═══ Passage shown ═══

Workplace law is a dynamic and challenging field that affects about 140 million civilian workers and their employers. Specializing in this field opens the door to working with large government agencies such as the U.S. Department of Labor, the Commission on Human Rights and the National Labor Relations Board. You’ll also build the legal foundation you need to represent unions or corporations, or to start a private practice.
A substantial component of workplace law involves settling disputes, and Quinnipiac is uniquely positioned to ensure that you have a competitive advantage in that area. Our Center on Dispute Resolution and the Quinnipiac/Yale Workshop on Dispute Resolution are both valuable assets for our law students. The center holds workshops, sponsors prominent speaking events on campus and offers opportunities to train with lawyers in the field. You’ll gain practical experience participating in national and regional mock trial competitions.

═══

Required action:
Can you return the workplace law passage word for word, starting with "Workplace law is" and going on through "a private practice."?

═══ Provided data ═══

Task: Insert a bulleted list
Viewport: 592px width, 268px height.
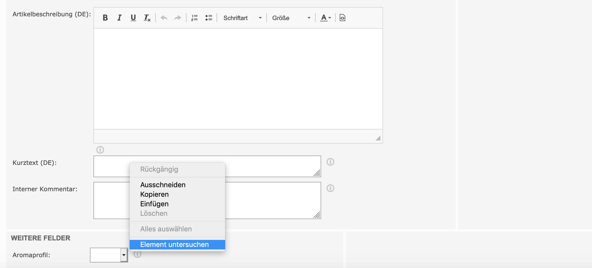Action: click(x=209, y=18)
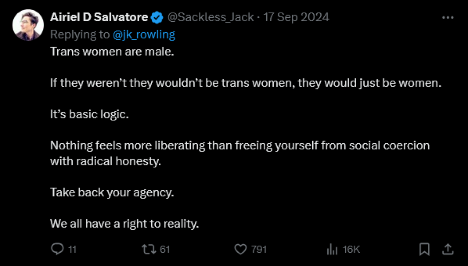Open the author's profile picture

click(x=28, y=25)
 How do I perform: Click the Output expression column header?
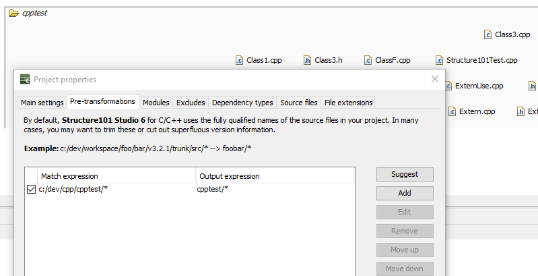pos(275,176)
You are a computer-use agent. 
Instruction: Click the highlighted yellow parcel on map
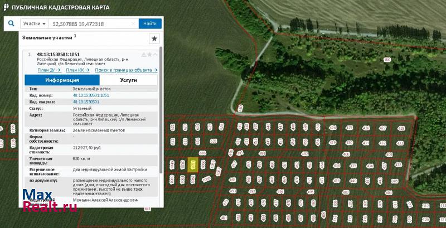(x=193, y=164)
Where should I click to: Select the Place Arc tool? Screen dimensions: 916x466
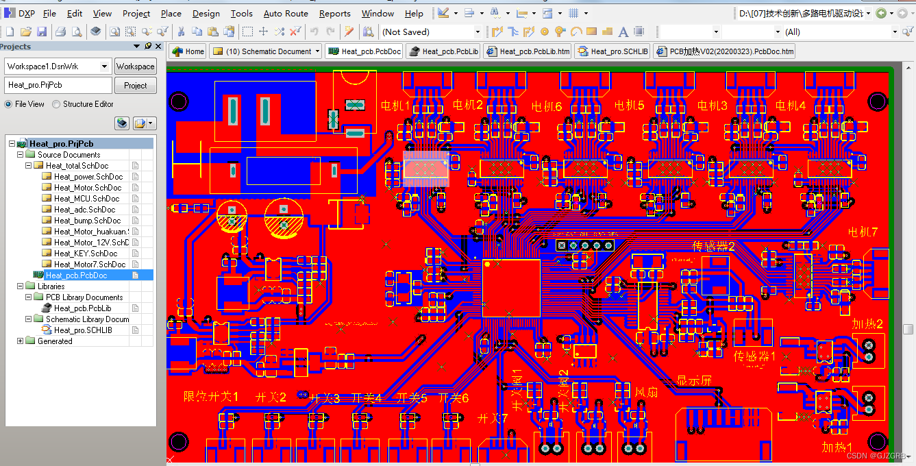[577, 32]
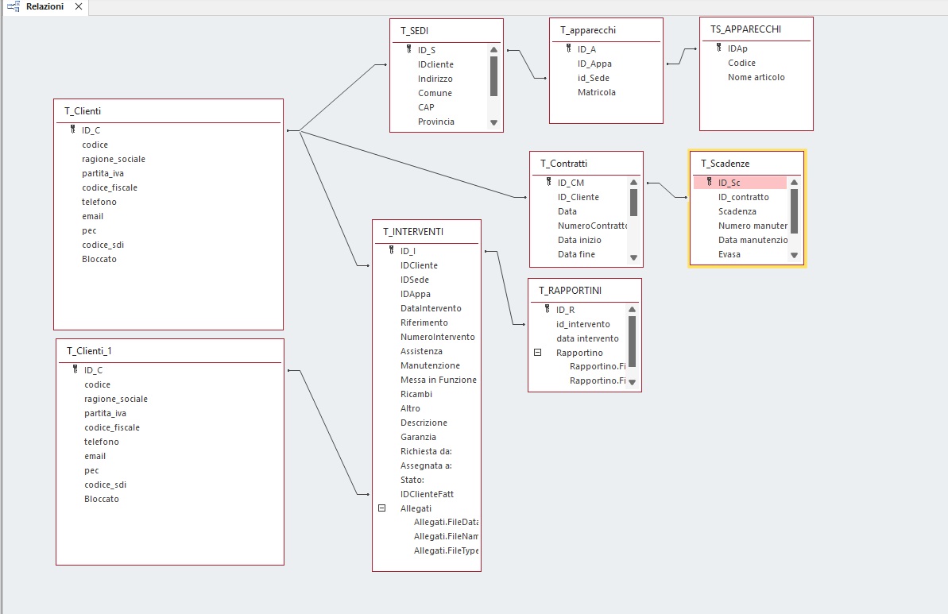Click the key icon next to ID_I
The height and width of the screenshot is (614, 948).
pyautogui.click(x=391, y=251)
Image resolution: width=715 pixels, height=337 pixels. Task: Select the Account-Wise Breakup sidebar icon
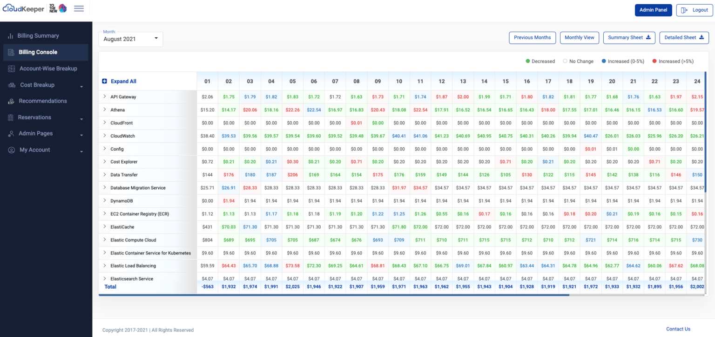[x=10, y=68]
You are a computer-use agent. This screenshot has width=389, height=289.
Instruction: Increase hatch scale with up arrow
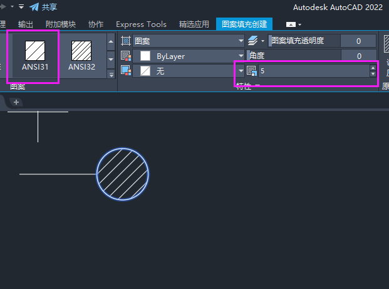click(373, 68)
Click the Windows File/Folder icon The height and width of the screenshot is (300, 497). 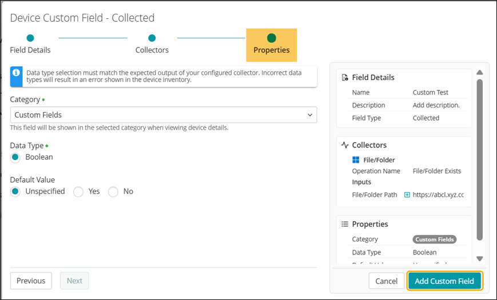pyautogui.click(x=356, y=160)
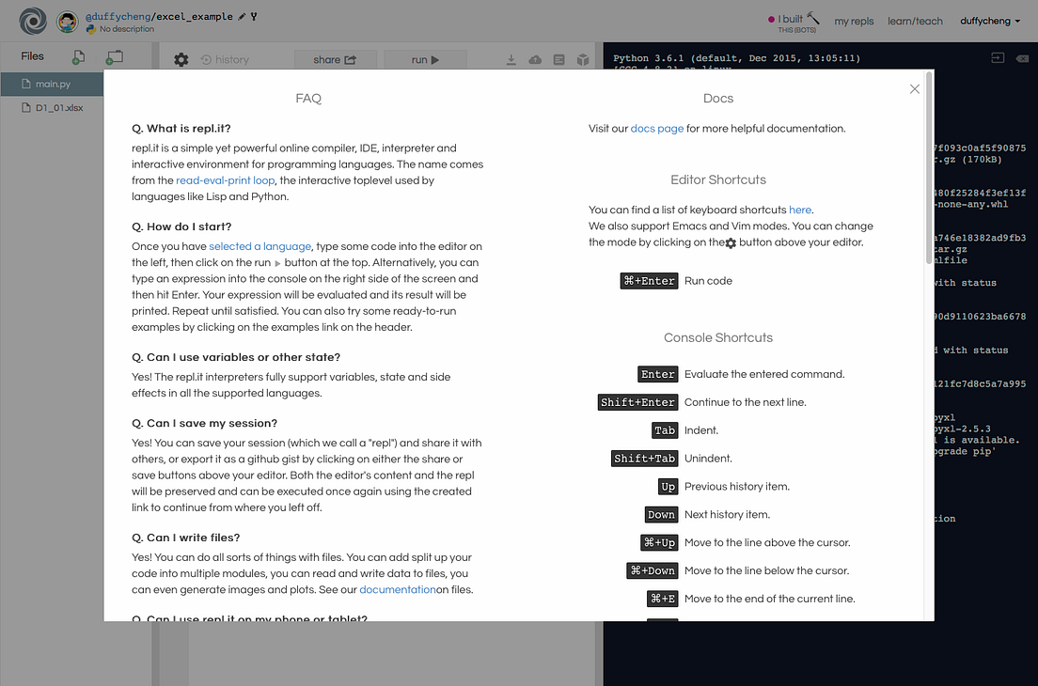Open the console output list icon
The image size is (1038, 686).
point(558,58)
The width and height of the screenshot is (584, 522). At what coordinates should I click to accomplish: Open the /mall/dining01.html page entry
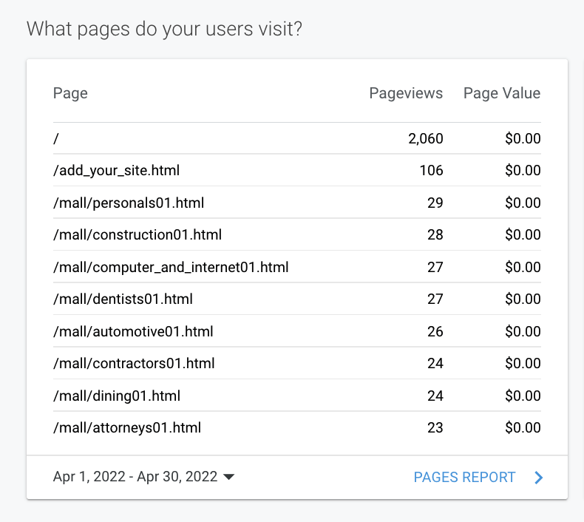117,396
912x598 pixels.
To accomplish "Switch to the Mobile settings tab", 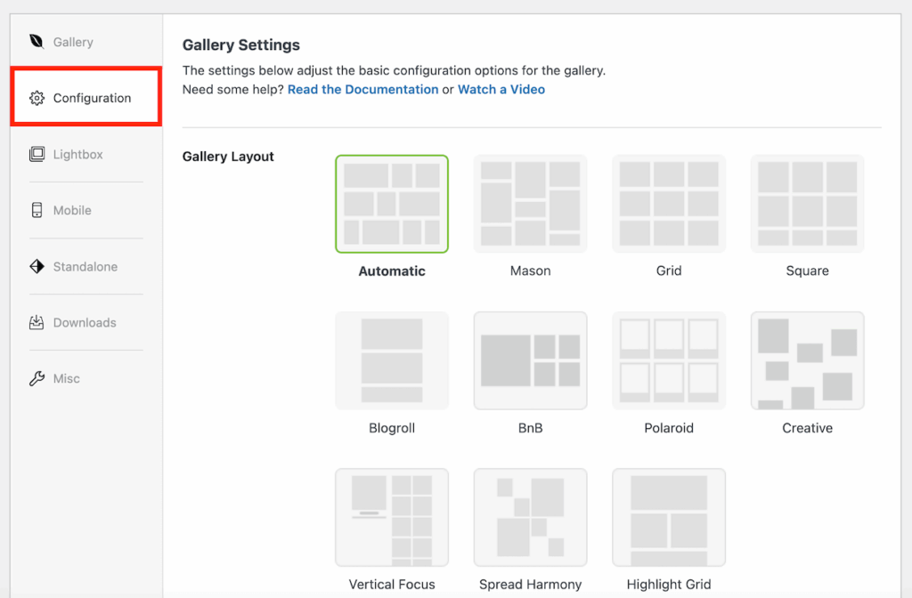I will point(71,210).
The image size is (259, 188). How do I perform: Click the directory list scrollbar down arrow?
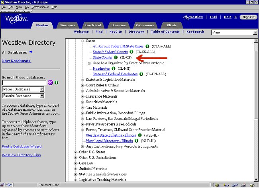(x=256, y=180)
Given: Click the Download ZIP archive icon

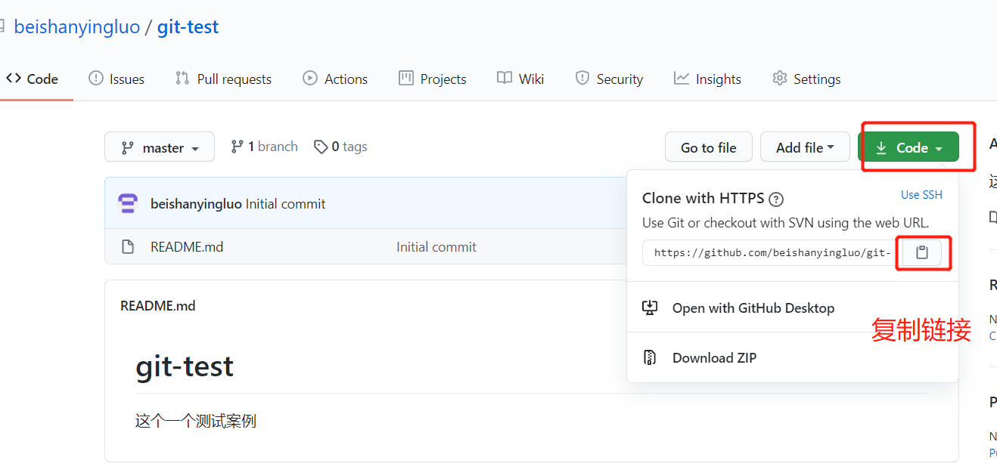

═══

Your response:
Workplace law is a dynamic and challenging field that affects about 140 million civilian workers and their employers. Specializing in this field opens the door to working with large government agencies such as the U.S. Department of Labor, the Commission on Human Rights and the National Labor Relations Board. You’ll also build the legal foundation you need to represent unions or corporations, or to start a private practice.